This scene moves to Flint Castle in Wales, where Richard has taken refuge. Bolingbroke appears before the castle with York, Northumberland and his army. Henry Percy, Northumberland's son, who had been sent into the castle, comes back with the news that Richard is inside along with Aumerle, Lord Salisbury, Sir Stephen Scroop and the Bishop of Carlisle. Bolingbroke asks Northumberland to tell Richard that he wishes to speak to him. He offers to lay his "arms and power" at his feet on the condition that his banishment is repealed and the lands and money belonging to him are returned. If Richard denies this appeal, Bolingbroke will be forced to use "the advantage of (his) power, / And lay the summer's dust with showers of blood / Rain'd from the wounds of slaughter'd Englishmen."

While Northumberland goes to convey Bolingbroke's message, the rest of Bolingbroke's party wait on the grassy plain surrounding the castle. Bolingbroke recognizes Richard on the walls of the castle. Harry Percy describes Richard's appearance as that of " the blushing discontented sun / From out the fiery portal of the east, / When he perceives the envious clouds are bent / To dim his glory." York also observes him and comments on his regal bearing and "controlling majesty." He expresses regret "that any harm should stain so fair a show."


When Northumberland approaches Richard, he is rebuked for not bending his knee as a mark of respect. Richard wonders whether "the hand of God" has "dismissed (him) from (his) stewardship." He warns Northumberland not to think that he has been deserted by his friends, since his master, God, is "mustering in his clouds" armies of pestilence on his behalf which will strike the rebels. He tells Northumberland to convey to Bolingbroke that every step that he takes upon his land constitutes "dangerous treason." Northumberland attempts to calm Richard by asserting that Bolingbroke has not come to depose Richard, but seeks only the restitution of the property that lawfully belongs to him: "His coming hither hath no further scope / Than for his lineal royalties and to beg / Enfranchisement immediate on his knees." Richard agrees to Bolingbroke's demands, but then he asks Aumerle whether he should call Northumberland back and send a challenge to Bolingbroke. Aumerle advises him against it, since it would be wiser to "fight with gentle words," which would lend them time to gather allies and strengthen their forces. Richard sinks into despair as he compares his present helplessness with his past glory. When Richard sees Northumberland coming back after meeting Bolingbroke, he changes to a self-deprecating tone. He then relinquishes his position as king by offering to give up some of the objects that symbolize this power: the jewels, his palace, the goblets, his sceptre.

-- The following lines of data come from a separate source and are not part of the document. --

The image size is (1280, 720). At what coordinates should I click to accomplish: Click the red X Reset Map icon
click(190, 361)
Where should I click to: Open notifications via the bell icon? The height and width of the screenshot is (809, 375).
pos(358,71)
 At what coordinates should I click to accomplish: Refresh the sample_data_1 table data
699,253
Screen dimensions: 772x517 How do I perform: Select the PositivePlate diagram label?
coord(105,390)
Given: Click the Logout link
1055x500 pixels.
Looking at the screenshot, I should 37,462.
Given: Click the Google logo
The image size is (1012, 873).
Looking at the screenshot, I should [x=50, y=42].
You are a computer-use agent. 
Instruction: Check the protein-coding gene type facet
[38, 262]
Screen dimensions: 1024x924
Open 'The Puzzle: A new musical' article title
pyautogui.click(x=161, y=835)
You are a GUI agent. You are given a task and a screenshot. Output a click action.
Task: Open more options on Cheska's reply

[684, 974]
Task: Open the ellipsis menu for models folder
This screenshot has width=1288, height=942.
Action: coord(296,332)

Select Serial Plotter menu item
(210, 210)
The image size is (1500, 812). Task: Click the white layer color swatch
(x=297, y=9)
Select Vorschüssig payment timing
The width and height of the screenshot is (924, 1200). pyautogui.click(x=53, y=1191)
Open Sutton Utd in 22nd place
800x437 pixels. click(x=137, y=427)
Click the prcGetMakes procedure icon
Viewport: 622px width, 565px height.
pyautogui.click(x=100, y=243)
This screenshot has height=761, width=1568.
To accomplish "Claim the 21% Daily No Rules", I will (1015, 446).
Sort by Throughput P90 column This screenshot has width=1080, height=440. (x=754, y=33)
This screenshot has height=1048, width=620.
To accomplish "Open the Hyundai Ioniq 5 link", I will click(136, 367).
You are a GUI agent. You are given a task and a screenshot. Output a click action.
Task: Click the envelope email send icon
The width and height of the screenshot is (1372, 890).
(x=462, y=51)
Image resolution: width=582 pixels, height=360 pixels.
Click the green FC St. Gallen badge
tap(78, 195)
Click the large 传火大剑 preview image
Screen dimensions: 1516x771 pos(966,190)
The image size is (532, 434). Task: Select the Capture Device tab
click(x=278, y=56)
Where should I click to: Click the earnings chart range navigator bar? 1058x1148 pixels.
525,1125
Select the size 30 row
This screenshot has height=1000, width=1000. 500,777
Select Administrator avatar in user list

Richard then refers to Henry as "King Bolingbroke" and asks Northumberland whether "his Majesty (will) / Give Richard leave to live till Richard die?" Northumberland tells Richard that Bolingbroke is waiting down on the grassy plain to meet him. Richard realizes that nothing can save him now. He exclaims, "Down, down I come; like glistering Phaethon," making a reference to the son of the sun god, who tried to drive his father's chariot and put the earth in jeopardy. Bolingbroke greets Richard as "My gracious Lord" and kneels before him, but Richard tells him to rise. Bolingbroke says that he has come only for what lawfully belongs to him. Richard simply says, "Your own is yours, and I am yours, and all." He asks Bolingbroke whether they should set out for London. When Bolingbroke answers in the affirmative, Richard agrees. The question of kingship will be resolved there.